**WHAT THE TASK REQUIRES**. Each line of the data has to be retyped exactly as it is.

**SUPPLIED DATA**.
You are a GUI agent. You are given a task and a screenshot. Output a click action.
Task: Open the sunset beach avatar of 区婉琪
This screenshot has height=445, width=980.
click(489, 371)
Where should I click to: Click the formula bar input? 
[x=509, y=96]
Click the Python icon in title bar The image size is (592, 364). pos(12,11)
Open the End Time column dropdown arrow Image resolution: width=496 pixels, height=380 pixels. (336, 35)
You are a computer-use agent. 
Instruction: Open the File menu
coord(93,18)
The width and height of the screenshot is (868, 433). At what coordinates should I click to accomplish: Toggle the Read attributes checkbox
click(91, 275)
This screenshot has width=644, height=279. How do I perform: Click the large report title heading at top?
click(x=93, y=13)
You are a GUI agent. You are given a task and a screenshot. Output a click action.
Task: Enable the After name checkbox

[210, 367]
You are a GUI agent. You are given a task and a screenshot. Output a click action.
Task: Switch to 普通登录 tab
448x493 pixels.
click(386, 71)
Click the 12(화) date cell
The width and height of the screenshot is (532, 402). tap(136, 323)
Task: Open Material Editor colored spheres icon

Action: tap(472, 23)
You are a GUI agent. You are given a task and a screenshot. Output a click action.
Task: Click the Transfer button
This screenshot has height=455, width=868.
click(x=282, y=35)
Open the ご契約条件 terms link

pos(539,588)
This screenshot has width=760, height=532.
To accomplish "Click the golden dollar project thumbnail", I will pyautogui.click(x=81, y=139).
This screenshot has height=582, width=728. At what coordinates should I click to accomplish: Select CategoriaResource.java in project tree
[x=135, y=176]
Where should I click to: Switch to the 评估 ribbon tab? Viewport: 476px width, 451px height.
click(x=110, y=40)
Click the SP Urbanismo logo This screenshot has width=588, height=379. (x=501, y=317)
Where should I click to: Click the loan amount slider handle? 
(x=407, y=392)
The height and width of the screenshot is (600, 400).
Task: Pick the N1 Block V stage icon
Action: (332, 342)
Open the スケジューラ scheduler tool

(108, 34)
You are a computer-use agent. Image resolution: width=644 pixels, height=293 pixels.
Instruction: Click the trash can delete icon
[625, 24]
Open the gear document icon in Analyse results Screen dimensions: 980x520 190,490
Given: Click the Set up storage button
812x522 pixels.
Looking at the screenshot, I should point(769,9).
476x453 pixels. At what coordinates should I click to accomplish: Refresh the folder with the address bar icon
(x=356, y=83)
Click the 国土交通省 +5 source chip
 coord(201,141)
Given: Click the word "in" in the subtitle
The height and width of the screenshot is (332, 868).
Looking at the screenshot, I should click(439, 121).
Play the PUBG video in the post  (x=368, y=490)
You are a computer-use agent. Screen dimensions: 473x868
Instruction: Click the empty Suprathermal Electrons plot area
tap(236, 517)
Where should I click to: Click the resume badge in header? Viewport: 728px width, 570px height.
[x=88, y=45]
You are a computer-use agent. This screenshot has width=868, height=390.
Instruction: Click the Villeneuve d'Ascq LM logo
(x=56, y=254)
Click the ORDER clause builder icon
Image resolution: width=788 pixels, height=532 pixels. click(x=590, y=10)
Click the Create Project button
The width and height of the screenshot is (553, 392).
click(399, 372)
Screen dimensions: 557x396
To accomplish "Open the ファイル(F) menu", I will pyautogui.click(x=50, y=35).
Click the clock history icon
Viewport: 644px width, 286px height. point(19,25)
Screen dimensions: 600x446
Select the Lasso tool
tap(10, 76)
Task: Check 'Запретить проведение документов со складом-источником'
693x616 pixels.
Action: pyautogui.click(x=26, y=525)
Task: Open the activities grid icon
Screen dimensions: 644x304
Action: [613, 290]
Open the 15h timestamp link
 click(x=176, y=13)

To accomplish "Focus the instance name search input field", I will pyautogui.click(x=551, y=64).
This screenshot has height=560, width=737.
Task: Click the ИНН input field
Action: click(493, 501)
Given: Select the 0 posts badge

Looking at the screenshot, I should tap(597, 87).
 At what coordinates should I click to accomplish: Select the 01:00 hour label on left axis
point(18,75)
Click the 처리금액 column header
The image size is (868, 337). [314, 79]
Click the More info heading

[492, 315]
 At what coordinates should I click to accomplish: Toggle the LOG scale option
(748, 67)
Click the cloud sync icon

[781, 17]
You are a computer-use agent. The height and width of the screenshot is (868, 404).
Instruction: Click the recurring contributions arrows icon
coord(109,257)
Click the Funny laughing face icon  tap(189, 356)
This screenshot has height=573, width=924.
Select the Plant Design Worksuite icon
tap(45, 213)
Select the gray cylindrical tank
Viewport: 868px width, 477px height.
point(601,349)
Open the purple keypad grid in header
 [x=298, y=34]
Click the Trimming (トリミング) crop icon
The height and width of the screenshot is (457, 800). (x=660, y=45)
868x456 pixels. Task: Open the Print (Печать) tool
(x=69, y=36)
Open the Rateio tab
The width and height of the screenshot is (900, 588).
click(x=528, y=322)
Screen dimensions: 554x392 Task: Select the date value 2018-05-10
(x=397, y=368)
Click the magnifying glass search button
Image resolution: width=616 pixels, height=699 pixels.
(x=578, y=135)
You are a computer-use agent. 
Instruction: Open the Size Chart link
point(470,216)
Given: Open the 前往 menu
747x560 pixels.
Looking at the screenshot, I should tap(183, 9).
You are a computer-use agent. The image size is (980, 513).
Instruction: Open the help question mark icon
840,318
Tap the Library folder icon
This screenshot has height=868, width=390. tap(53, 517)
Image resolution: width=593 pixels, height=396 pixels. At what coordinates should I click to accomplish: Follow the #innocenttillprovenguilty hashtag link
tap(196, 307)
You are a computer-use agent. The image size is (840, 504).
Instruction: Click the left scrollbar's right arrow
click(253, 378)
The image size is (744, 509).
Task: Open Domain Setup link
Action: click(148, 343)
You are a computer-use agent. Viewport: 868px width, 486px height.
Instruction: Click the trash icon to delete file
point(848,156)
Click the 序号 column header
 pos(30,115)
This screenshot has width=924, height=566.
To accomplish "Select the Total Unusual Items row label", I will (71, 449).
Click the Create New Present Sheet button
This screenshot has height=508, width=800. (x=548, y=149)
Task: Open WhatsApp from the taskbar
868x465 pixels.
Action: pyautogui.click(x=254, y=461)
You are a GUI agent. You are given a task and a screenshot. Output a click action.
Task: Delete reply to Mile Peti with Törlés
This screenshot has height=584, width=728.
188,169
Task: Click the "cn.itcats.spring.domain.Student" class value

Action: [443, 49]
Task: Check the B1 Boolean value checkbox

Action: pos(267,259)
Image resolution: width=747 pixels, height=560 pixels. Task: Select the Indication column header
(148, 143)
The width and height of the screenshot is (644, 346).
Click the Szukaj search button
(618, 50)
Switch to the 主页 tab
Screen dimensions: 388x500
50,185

**RESULT FOR THIS EXERCISE**.
You are a GUI agent. You are given a task and a screenshot. Output a click action.
Task: Open the sunset beach avatar of 区婉琪
This screenshot has height=445, width=980.
click(489, 371)
Where should I click to: Click the formula bar input? 
[x=509, y=96]
Click the Python icon in title bar The image size is (592, 364). pos(12,11)
Open the End Time column dropdown arrow Image resolution: width=496 pixels, height=380 pixels. (336, 35)
You are a computer-use agent. 
Instruction: Open the File menu
coord(93,18)
The width and height of the screenshot is (868, 433). At what coordinates should I click to accomplish: Toggle the Read attributes checkbox
click(91, 275)
This screenshot has width=644, height=279. How do I perform: Click the large report title heading at top?
click(x=93, y=13)
You are a GUI agent. You are given a task and a screenshot. Output a click action.
Task: Enable the After name checkbox

[210, 367]
You are a GUI agent. You are given a task and a screenshot. Output a click action.
Task: Switch to 普通登录 tab
448x493 pixels.
click(386, 71)
Click the 12(화) date cell
The width and height of the screenshot is (532, 402). tap(136, 323)
Task: Open Material Editor colored spheres icon

Action: tap(472, 23)
You are a GUI agent. You are given a task and a screenshot. Output a click action.
Task: Click the Transfer button
This screenshot has height=455, width=868.
click(x=282, y=35)
Open the ご契約条件 terms link

pos(539,588)
This screenshot has width=760, height=532.
To accomplish "Click the golden dollar project thumbnail", I will pyautogui.click(x=81, y=139).
This screenshot has height=582, width=728. At what coordinates should I click to accomplish: Select CategoriaResource.java in project tree
[x=135, y=176]
Where should I click to: Switch to the 评估 ribbon tab? Viewport: 476px width, 451px height.
click(x=110, y=40)
Click the SP Urbanismo logo This screenshot has width=588, height=379. (x=501, y=317)
Where should I click to: Click the loan amount slider handle? 
(x=407, y=392)
The height and width of the screenshot is (600, 400).
Task: Pick the N1 Block V stage icon
Action: (332, 342)
Open the スケジューラ scheduler tool

(108, 34)
You are a computer-use agent. Image resolution: width=644 pixels, height=293 pixels.
Instruction: Click the trash can delete icon
[625, 24]
Open the gear document icon in Analyse results Screen dimensions: 980x520 190,490
Given: Click the Set up storage button
812x522 pixels.
Looking at the screenshot, I should point(769,9).
476x453 pixels. At what coordinates should I click to accomplish: Refresh the folder with the address bar icon
(x=356, y=83)
Click the 国土交通省 +5 source chip
 coord(201,141)
Given: Click the word "in" in the subtitle
The height and width of the screenshot is (332, 868).
Looking at the screenshot, I should click(439, 121).
Play the PUBG video in the post  (x=368, y=490)
You are a computer-use agent. Screen dimensions: 473x868
Instruction: Click the empty Suprathermal Electrons plot area
tap(236, 517)
Where should I click to: Click the resume badge in header? Viewport: 728px width, 570px height.
[x=88, y=45]
You are a computer-use agent. This screenshot has width=868, height=390.
Instruction: Click the Villeneuve d'Ascq LM logo
(x=56, y=254)
Click the ORDER clause builder icon
Image resolution: width=788 pixels, height=532 pixels. click(x=590, y=10)
Click the Create Project button
The width and height of the screenshot is (553, 392).
click(399, 372)
Screen dimensions: 557x396
To accomplish "Open the ファイル(F) menu", I will pyautogui.click(x=50, y=35).
Click the clock history icon
Viewport: 644px width, 286px height. point(19,25)
Screen dimensions: 600x446
Select the Lasso tool
tap(10, 76)
Task: Check 'Запретить проведение документов со складом-источником'
693x616 pixels.
Action: pyautogui.click(x=26, y=525)
Task: Open the activities grid icon
Screen dimensions: 644x304
Action: [613, 290]
Open the 15h timestamp link
 click(x=176, y=13)

To accomplish "Focus the instance name search input field", I will pyautogui.click(x=551, y=64).
This screenshot has height=560, width=737.
Task: Click the ИНН input field
Action: click(493, 501)
Given: Select the 0 posts badge

Looking at the screenshot, I should tap(597, 87).
 At what coordinates should I click to accomplish: Select the 01:00 hour label on left axis
point(18,75)
Click the 처리금액 column header
The image size is (868, 337). [314, 79]
Click the More info heading

[492, 315]
 At what coordinates should I click to accomplish: Toggle the LOG scale option
(748, 67)
Click the cloud sync icon

[781, 17]
You are a computer-use agent. The height and width of the screenshot is (868, 404).
Instruction: Click the recurring contributions arrows icon
coord(109,257)
Click the Funny laughing face icon  tap(189, 356)
This screenshot has height=573, width=924.
Select the Plant Design Worksuite icon
tap(45, 213)
Select the gray cylindrical tank
Viewport: 868px width, 477px height.
point(601,349)
Open the purple keypad grid in header
 [x=298, y=34]
Click the Trimming (トリミング) crop icon
The height and width of the screenshot is (457, 800). (x=660, y=45)
868x456 pixels. Task: Open the Print (Печать) tool
(x=69, y=36)
Open the Rateio tab
The width and height of the screenshot is (900, 588).
click(x=528, y=322)
Screen dimensions: 554x392 Task: Select the date value 2018-05-10
(x=397, y=368)
Click the magnifying glass search button
Image resolution: width=616 pixels, height=699 pixels.
(x=578, y=135)
You are a computer-use agent. 
Instruction: Open the Size Chart link
point(470,216)
Given: Open the 前往 menu
747x560 pixels.
Looking at the screenshot, I should tap(183, 9).
You are a computer-use agent. The image size is (980, 513).
Instruction: Open the help question mark icon
840,318
Tap the Library folder icon
This screenshot has height=868, width=390. tap(53, 517)
Image resolution: width=593 pixels, height=396 pixels. At what coordinates should I click to accomplish: Follow the #innocenttillprovenguilty hashtag link
tap(196, 307)
You are a computer-use agent. The image size is (840, 504).
Instruction: Click the left scrollbar's right arrow
click(253, 378)
The image size is (744, 509).
Task: Open Domain Setup link
Action: click(148, 343)
You are a computer-use agent. Viewport: 868px width, 486px height.
Instruction: Click the trash icon to delete file
point(848,156)
Click the 序号 column header
 pos(30,115)
This screenshot has width=924, height=566.
To accomplish "Select the Total Unusual Items row label", I will (71, 449).
Click the Create New Present Sheet button
This screenshot has height=508, width=800. (x=548, y=149)
Task: Open WhatsApp from the taskbar
868x465 pixels.
Action: pyautogui.click(x=254, y=461)
You are a GUI agent. You are given a task and a screenshot. Output a click action.
Task: Delete reply to Mile Peti with Törlés
This screenshot has height=584, width=728.
188,169
Task: Click the "cn.itcats.spring.domain.Student" class value

Action: [443, 49]
Task: Check the B1 Boolean value checkbox

Action: pos(267,259)
Image resolution: width=747 pixels, height=560 pixels. Task: Select the Indication column header
(148, 143)
The width and height of the screenshot is (644, 346).
Click the Szukaj search button
(618, 50)
Switch to the 主页 tab
Screen dimensions: 388x500
50,185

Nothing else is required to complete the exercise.